##### Excerpt provided #####

Cable Design and the Speed of Sound, Part Three

Cable Design and the Speed of Sound, Part Three

Written by Galen Gareis

In Part One of this series (Issue 130), Galen Gareis of ICONOCLAST cables and Belden Inc. began an extensive exploration into a critical but not often discussed aspect of cable design: the velocity of propagation (Vp) of audio signals. In the second segment (Issue 131), he looked at practical ways to change the velocity of propagation and improve signal linearity for the benefit of better cable performance, and examined other subjects. In this final installment, Galen looks at resistance, the effects of various dielectrics, wire geometry, skin effect and other considerations, and summarizes his findings.

Also, introductory material on the subject by Galen and Gautam Raja is available in Copper Issues 48, 49 and 50.

What About Resistance in Audio Cables?

The value of resistance, R, in both impedance and in Vp (velocity of propagation) equations matters at low frequencies. We generally think of resistance as insignificant and it isn’t. In fact, as we drop in frequency, R becomes more and more significant. The same is true in Vp across low frequencies. R is important to a cable’s performance if its value is selected well. Capacitance can be increased to improve the denominator in the low-frequency Vp equation, but we also need to consider the effects of capacitance in creating amplifier problems. If a cable’s capacitance is too high, it can create serious problems with power amplifiers, including instability. This can make amps bright or harsh.

Amplifiers are measured with resistive loads. The specifications you see aren’t really true when driving a speaker cable and speakers, where there is added reactance. The real-world amplifier’s performance is worse than the best case 8-ohm load tests. We don’t want to aggravate that issue with the speaker cable if we can keep reactance mitigated and still achieve the advantages of a cable with low time-based distortion.

We can’t always rely on ignoring what we think is “passive.” After all, R is real and since you want to manage Vp across the frequency range, the value of R is critical. And what you do to the cable to raise the value of R will also impact inductance, L, and capacitance, C.

Let’s take another example and see if XLR and RCA interconnect cables exhibit the same rise in impedance with frequency.

ICONOCLAST RCA and XLR cables are designed to have the exact same impedance and phase; thus the sound quality will track one to the other. I didn’t want to make two different sounding cables, just two different physical designs.

Wow, look at the 100 Hz impedance – 2,200-ohms – and boy oh boy, does the impedance rise as frequency drops. That’s a physical reality caused by the change in Vp. Is this a problem, though? What’s happening?

Both cables have 12.5 pF/foot capacitance and 0.15 uH/foot inductance. Those are extremely low values for interconnect cable. The RCA design’s DCR (direct current resistance) loop resistance, to a first-order approximation, is the same as the coaxial cable’s 25 AWG center wire. The coaxial’s double braid has such a low resistance that it is electrically invisible. The there-and-back loop DCR pretty much “sees” just the center wire’s DCR. The low double-copper-braid DCR also mitigates ground loop noise issues. It can’t stop them altogether, because, due to the cable’s construction, this is really its ground point reference value.

The XLR uses two 25 AWG wires or four 30 AWG wires (in the case of our Series II cable). In either design, the loop DCR matches the RCA conductor equivalent. We halve the resistance by using more wires so the there-and-back DCR is like one 25 AWG wire or four 30 AWG wires. This is why the loop DCR matches that of the RCA.

#####

◆ Short exercise A ◆
In the cable design article, what capacitance per foot do both the RCA and XLR cables have?
◆ Short exercise B ◆
List every issue number that the cable design article mentions.
◆ Short exercise C ◆
Pick up the article on cable design and the speed of sound after its last sentence and keep writing it.

##### Provided data #####

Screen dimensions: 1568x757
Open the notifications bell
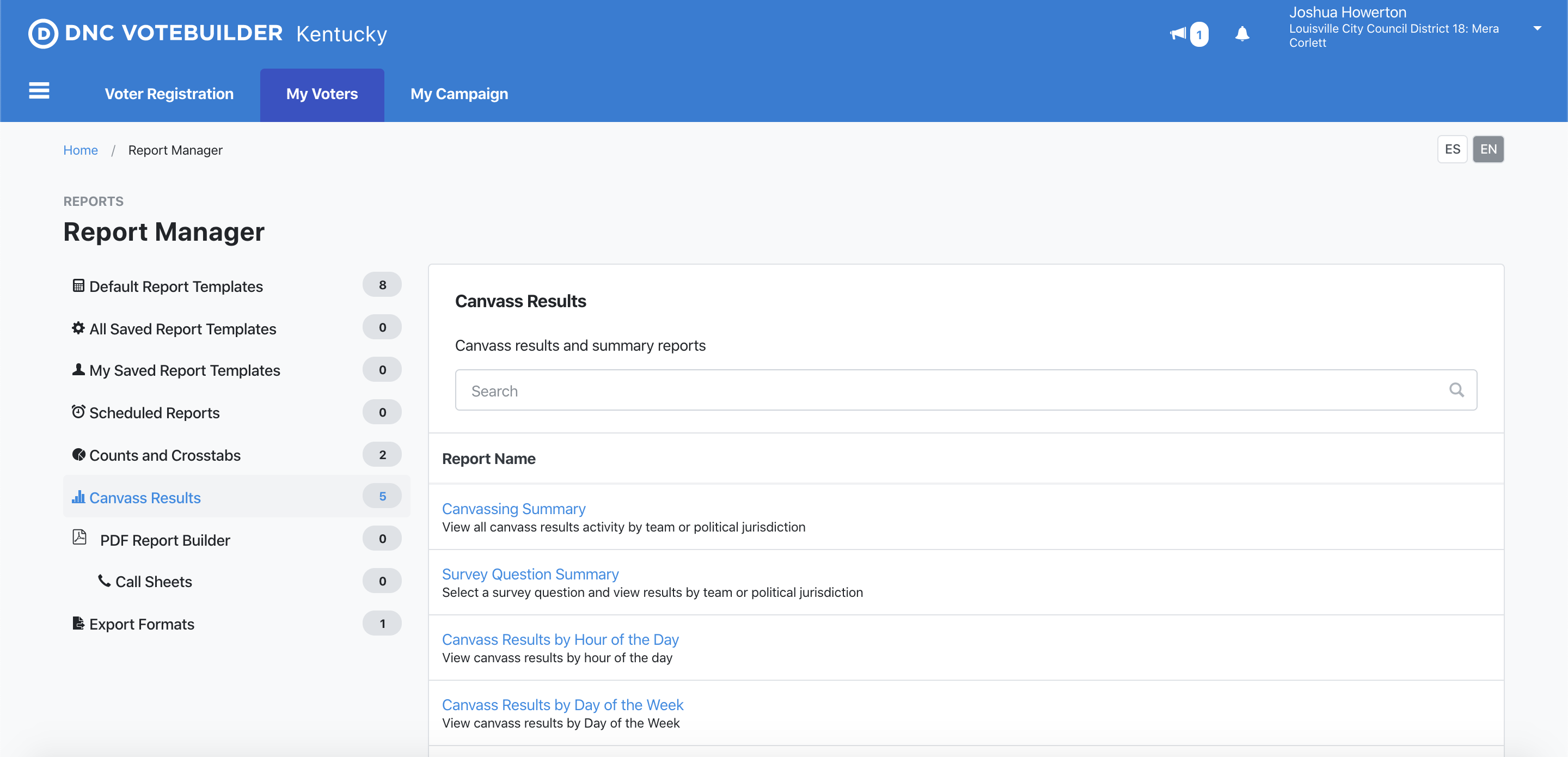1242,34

#####
##### Provided data #####

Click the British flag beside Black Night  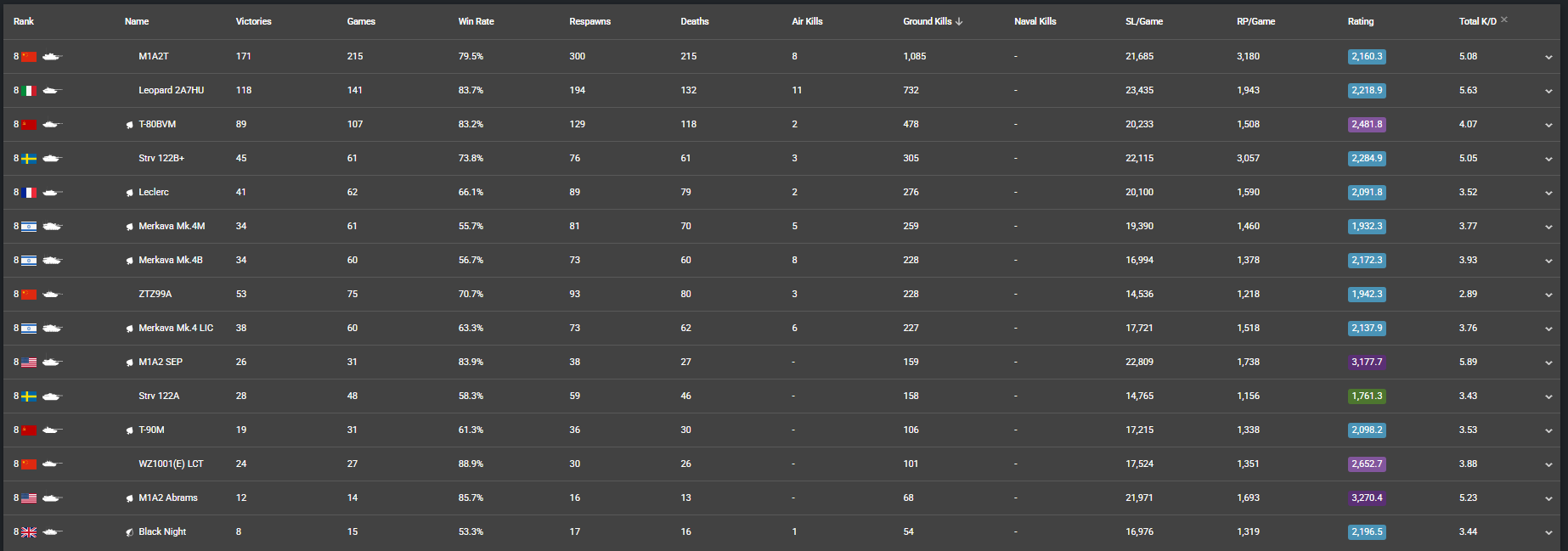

#####

◆ Task result A ◆
12.5 pF/foot

◆ Task result B ◆
130, 131, 48, 49, 50

◆ Task result C ◆
The reactive basis in RCA and XLR cable is matched by duplication of the loop area and this sets the capacitance, too. This was not done by accident. The chart below models the dielectric efficiency, and the needed parameters to do so. 0.0179” wire was the best mathematical model for performance in this single wire design with the tube area (inner tube on the RCA or one of the four dielectric chambers in the XLR).

RCA DIELECTRIC EFFICIENCY

This chart shows the asymptotic nature of the dielectric efficiency curve. The design “centers” close to the peak, and does so with the best wires’ size (smaller size and higher resistance) for minimizing Vp differential.

Note that the chamber volumes, the tube inside diameter on the RCA interconnect and each of the four chambers inside the XLR, match @ 0.00755 SQR*INCH.

Audio interconnect cables terminate into a theoretical infinity load. The industry decided that infinity is 47 kohms as a standard, and higher resistance is even better. If we look at the load value presented to the cable, the load is so large that the cable becomes nearly not there electrically. Essentially, there is no current flow, and voltage signals are transferred across the end of the cable as though it was terminated into “nothing.” The very low R and C in the Vp equation are what cause the impedance rise. Since the load is extremely high, the cable’s open-short impedance isn’t an issue as the signal essentially drops across the load and not the cable.

Our Series II RCA and XLR interconnects address the issue of Vp linearity by increasing the AWG resistance to 30 AWG wire, and raising the capacitance to 17.5 pF/foot. This flattens the Vp non-linearity. We can’t go to too high a capacitance, as voltage transfer functions like to “see” low capacitance. In order to maintain phase integrity through the audio band, the signal likes to “see” low inductance, and the cable’s quad-wire design lowers inductance to 0.11 uH/foot while improving Vp linearity (smaller higher DCR wires in parallel). Like all cable designers, we have limits to how and where we move the cable’s non-linearity region.

Application of Knowledge

What does all this mean?

We need to increase capacitance and/or increase resistance to flatten Vp through the higher-frequency audio band.

Low-impedance matching between amps and speakers is hindered by rising capacitive reactance as frequency drops.

Improving Vp linearity only by using higher capacitance increases impedance at low frequencies by changing the capacitive reactance.

Capacitance has to be mitigated to improve low-frequency impedance. We should use wire resistance rather than design capacitance in managing higher-frequency Vp linearity if possible.

There is a limit we can reach before other variables are compromised, like inductance, total loop DCR, dielectric efficiency and DCR voltage-divider properties. Each cable parameter has to be carefully solved separately and then overlaid onto the Vp differential results to see how the overall cable works. How we reach the best balance of R, L and C can result in some unique analog cable designs when we really try to reach best-in-class analog performance.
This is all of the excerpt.